Infine, spero che un giorno tutti gli operatori saranno tenuti a misurare l'efficacia dei loro strumenti di gioco responsabile e quindi a condividere le loro scoperte".
 
Il dialogo tra i regolatori e l'industria è fondamentale, in particolare per un approccio basato sugli obiettivi: come possiamo migliorarlo?
"Ricordo un interessante dibattito sulla 'disconnessione' tra regolatori e industria, avviato e moderato da Ewa (Bakun, direttore Industry insight and engagement di Clarion Gaming, Ndr) nel 2017.
Ho avuto la possibilità di condividere le mie opinioni su questo argomento, essendo stato da entrambe le parti, e, allora, ho principalmente incolpato l'industria per la sfiducia reciproca che a volte influenza questa relazione.
Ho avuto l'impressione che gli operatori tendano semplicemente a fare i compiti, rispettando le normative locali ma non cercando di alzare il livello. Questo approccio, a mio avviso, è stato guidato dalla necessità di massimizzare i profitti a breve termine, ma allo stesso tempo potrebbe ostacolare la sostenibilità del settore in futuro.
Bene, due anni e mezzo dopo, non ho cambiato idea. Sono ancora convinto che le società di gioco d'azzardo debbano dimostrare alle autorità di regolamentazione e alla società in generale di potersi fidare.
Questo, penso, migliorerebbe notevolmente il dialogo tra le due parti".
 
Approccio ibrido: è possibile? E quali aree del gioco d'azzardo sarebbero soggette ad un approccio basato sugli obiettivi rispetto alle regole?
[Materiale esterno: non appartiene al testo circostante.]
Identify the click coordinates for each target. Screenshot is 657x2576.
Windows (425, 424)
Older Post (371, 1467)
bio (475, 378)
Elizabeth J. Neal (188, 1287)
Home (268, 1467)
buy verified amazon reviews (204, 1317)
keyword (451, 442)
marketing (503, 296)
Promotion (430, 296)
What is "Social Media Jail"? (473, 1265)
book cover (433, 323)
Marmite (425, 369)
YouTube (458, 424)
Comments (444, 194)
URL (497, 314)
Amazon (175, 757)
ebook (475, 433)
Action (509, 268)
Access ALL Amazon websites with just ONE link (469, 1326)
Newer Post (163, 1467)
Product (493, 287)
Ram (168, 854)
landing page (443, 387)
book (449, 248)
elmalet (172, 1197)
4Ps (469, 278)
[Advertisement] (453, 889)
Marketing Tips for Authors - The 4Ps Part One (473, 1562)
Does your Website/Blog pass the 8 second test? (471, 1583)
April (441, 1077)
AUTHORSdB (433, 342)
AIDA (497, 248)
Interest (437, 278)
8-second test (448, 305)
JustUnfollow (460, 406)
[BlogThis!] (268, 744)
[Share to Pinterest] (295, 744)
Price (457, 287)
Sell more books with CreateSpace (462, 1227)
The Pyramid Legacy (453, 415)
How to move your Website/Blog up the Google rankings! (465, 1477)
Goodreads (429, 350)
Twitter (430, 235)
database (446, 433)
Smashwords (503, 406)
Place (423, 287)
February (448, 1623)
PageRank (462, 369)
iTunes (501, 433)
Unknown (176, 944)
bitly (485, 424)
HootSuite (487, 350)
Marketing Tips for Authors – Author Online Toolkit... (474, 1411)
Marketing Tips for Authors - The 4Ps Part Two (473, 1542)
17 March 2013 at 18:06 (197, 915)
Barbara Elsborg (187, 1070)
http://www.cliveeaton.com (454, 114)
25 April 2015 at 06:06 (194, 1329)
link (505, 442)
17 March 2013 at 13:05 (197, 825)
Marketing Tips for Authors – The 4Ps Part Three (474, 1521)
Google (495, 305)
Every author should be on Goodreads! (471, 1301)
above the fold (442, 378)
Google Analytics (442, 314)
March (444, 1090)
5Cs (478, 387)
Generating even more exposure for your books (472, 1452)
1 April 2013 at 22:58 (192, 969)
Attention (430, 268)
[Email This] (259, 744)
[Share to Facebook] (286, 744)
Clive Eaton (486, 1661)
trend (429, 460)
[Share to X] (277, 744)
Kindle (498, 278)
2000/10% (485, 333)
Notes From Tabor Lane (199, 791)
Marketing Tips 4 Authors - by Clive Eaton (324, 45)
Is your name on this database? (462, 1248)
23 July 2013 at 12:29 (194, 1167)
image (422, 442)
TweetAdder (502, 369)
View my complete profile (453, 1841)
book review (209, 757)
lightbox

"Ne abbiamo discusso in precedenza. Adotterò regole molto rigorose sia sulla protezione dei consumatori che sulla pubblicità.
Da un lato, impongo requisiti su come identificare e gestire efficacemente i giocatori vulnerabili.
D'altra parte, limiterei, senza proibire, l'esposizione del gioco d'azzardo ai media.
Rendere la protezione dei giocatori più efficace e visibile, e la pubblicità meno invasiva, potrebbe aiutare a raggiungere un equilibrio (che al momento è lungi dall'esserci) che non provocherebbe un contraccolpo reputazionale, arrivati a un certo punto. Invece, mi sentirei più a mio agio con un approccio basato sugli obiettivi applicato ad alcuni requisiti tecnici - come, ad esempio, l'equità di un generatore di numeri casuali o la protezione dei dati personali - purché una terza parte indipendente certifichi che tali obiettivi siano davvero soddisfatti”.